As reported in the News at that time, that decision was prompted by former Village Manager Josue Salmeron wanting to heed the recommendation of Courtney & Associates, the Village’s retainer public utility consultant, to make the rates reflect the cost of providing water service.  

Council member Carmen Brown stands by her vote authorizing that increase, and told the News in a recent discussion that past Councils ought to have gradually raised rates over time instead of dramatically and all at once. 

“This absolutely should have been happening incrementally,” Brown said. “If rates went up slowly over time, then maybe we could have squirreled away enough money to not go into debt for a new water treatment plant.”

For some villagers, though, the improved quality of water isn’t worth the monthly utility costs. 

Longtime Yellow Springs resident Wren Slone said that while she feels the cost of water in the village is high compared to elsewhere, she noted that the quality has improved since the treatment plant went online — though she and her husband still suffer lime scale and other hard water issues.
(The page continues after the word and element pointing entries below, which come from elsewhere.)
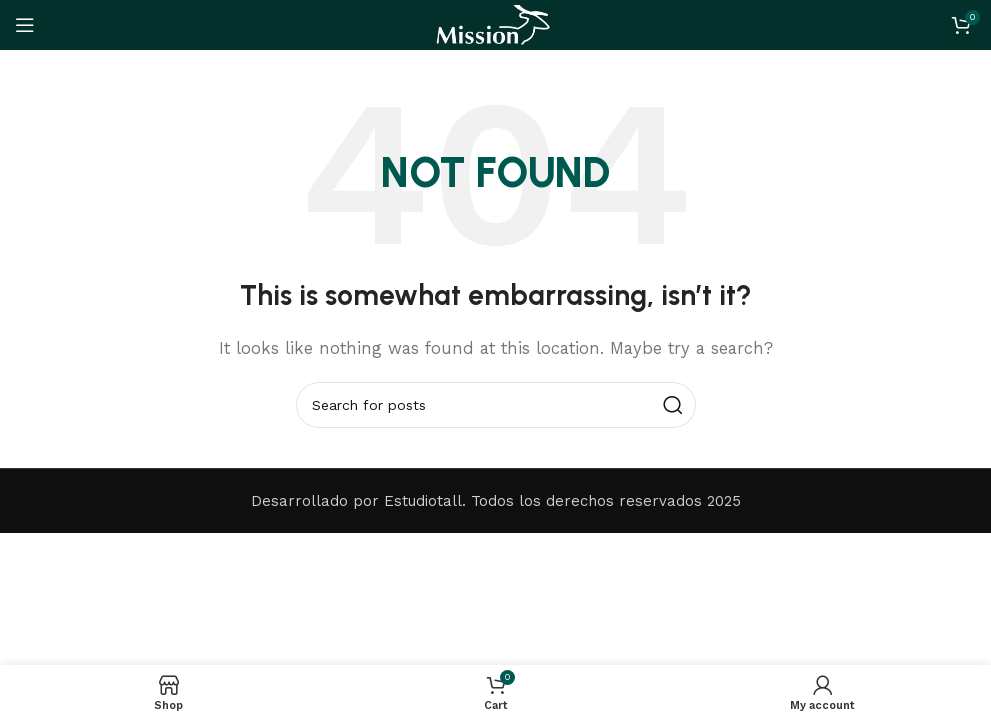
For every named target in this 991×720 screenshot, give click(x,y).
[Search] (496, 405)
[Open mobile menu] (25, 25)
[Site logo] (495, 24)
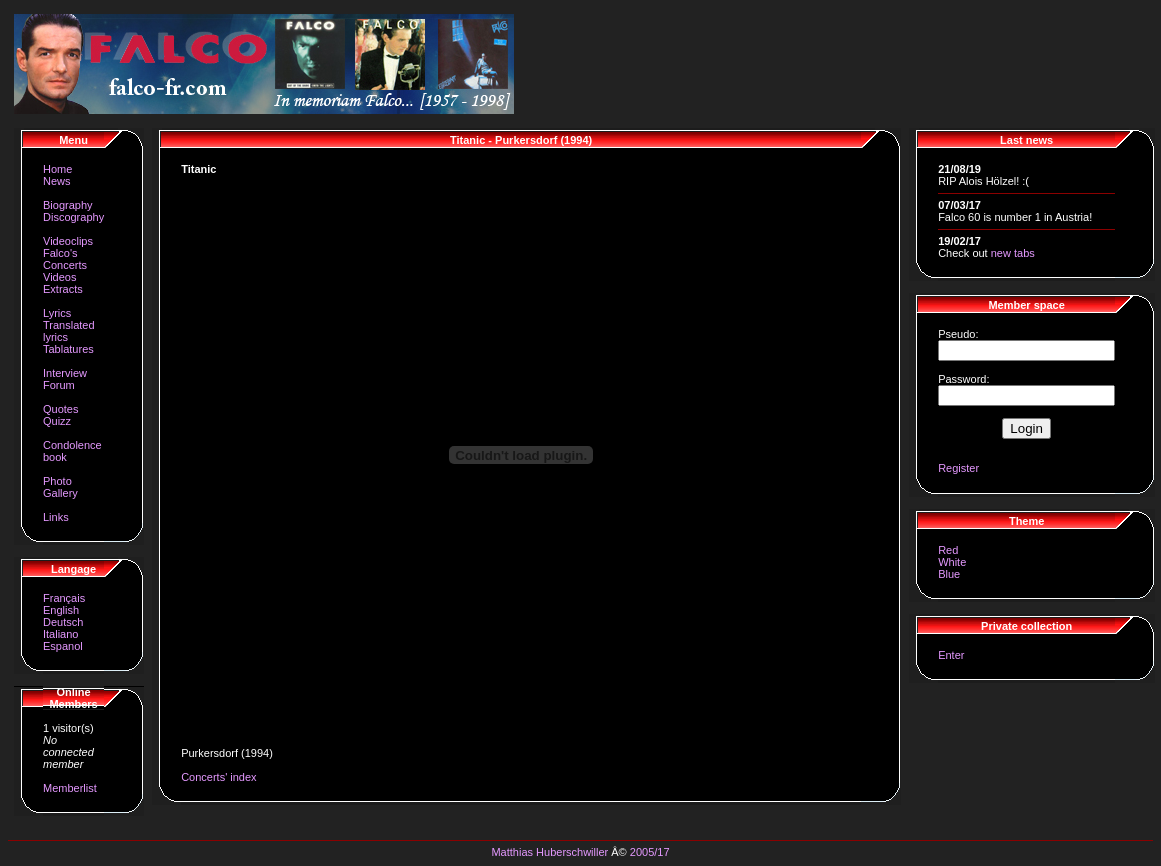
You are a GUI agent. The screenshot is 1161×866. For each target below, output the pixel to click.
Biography (68, 205)
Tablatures (68, 349)
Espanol (63, 646)
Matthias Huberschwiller (549, 852)
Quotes (60, 409)
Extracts (63, 289)
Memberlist (70, 788)
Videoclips (68, 241)
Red (948, 550)
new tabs (1013, 253)
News (57, 181)
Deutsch (63, 622)
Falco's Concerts (65, 259)
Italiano (60, 634)
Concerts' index (218, 777)
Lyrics (57, 313)
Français (64, 598)
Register (958, 468)
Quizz (57, 421)
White (952, 562)
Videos (59, 277)
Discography (73, 217)
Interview (65, 373)
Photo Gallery (60, 487)
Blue (949, 574)
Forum (59, 385)
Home (57, 169)
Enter (951, 655)
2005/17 (650, 852)
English (61, 610)
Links (56, 517)
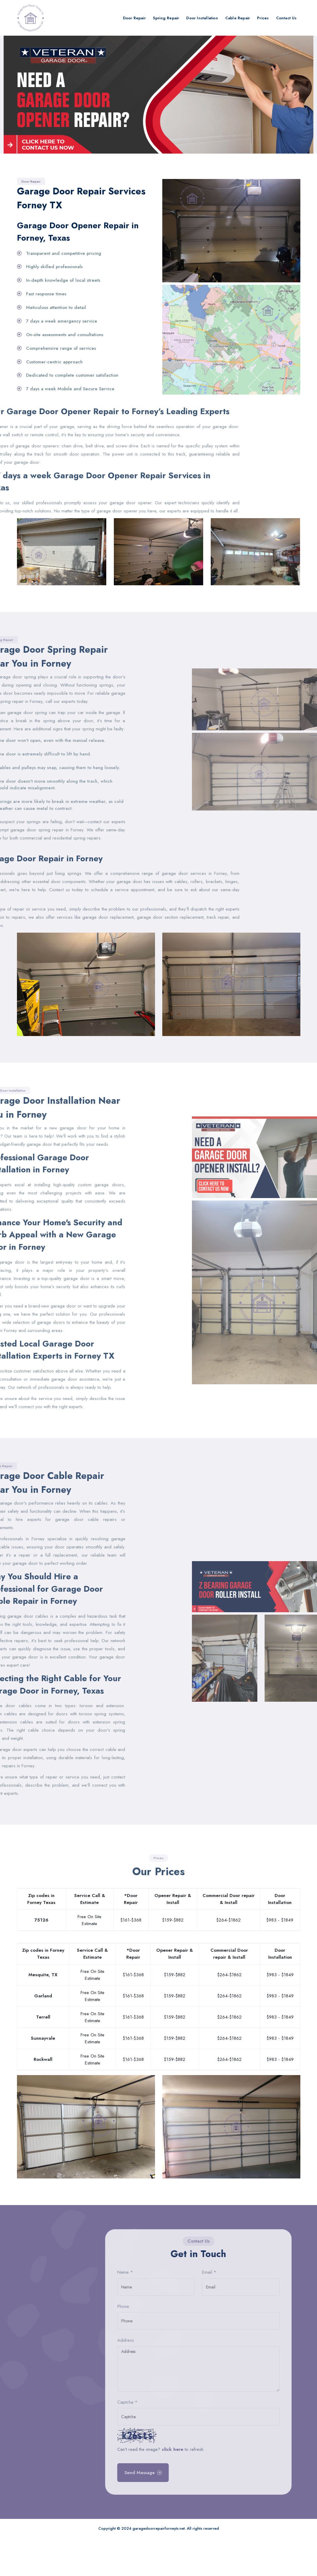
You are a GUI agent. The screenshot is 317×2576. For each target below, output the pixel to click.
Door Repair (134, 18)
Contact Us (286, 18)
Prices (263, 18)
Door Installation (202, 18)
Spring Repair (166, 18)
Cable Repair (237, 18)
“When we lived in Dayton, the water was much better and a third of the cost,” Slone said. “We use between one and two thousand gallons a month and our bill still averages $100 per month.”

She continued: “It the cost of the service worth it? No, but unfortunately, we are stuck paying the bill for the choices residents and Council made years ago.”

Villager Jason Laveck said that he’s regularly astonished by his high utility bills — with water and sewer accounting for more than half of his monthly amount owed. 

“My water bills from any other municipality have never been this much. On average I remember paying $100 at most per quarter,” Laveck said. “I feel pretty uneasy about the cost of our electric and water, but also try to do my best to understand our growing infrastructure and the improvements that seem to be ongoing.” 

He added: “But when there’s a water main break every other week in the winter, I do not feel I’m getting my money’s worth.”

For Council member Brown, the village’s neverending utility woes are part and parcel with its geography. 

“I think everyone forgets that Yellow Springs is a rural community in the state of Ohio,” she said. “We expect urban services in a rural community — champagne on a beer budget.”

The Village offers several services and programs to help village residents with their utility bills.

Individuals can sign up for the Utility Round-Up Program, which can provide individuals who are under threat of disconnection of their services with up to $400 per year. The application for the program can be found at http://www.yellowsprings.gov. 

Yellow Springs Emergency Assistance, or YSEA, can also help villagers in need with utility payments. For those in need, call the Village Community Outreach Specialist Florence Randolph at 937-767-3716. 

The News plans to break down mounting electric costs in a future article.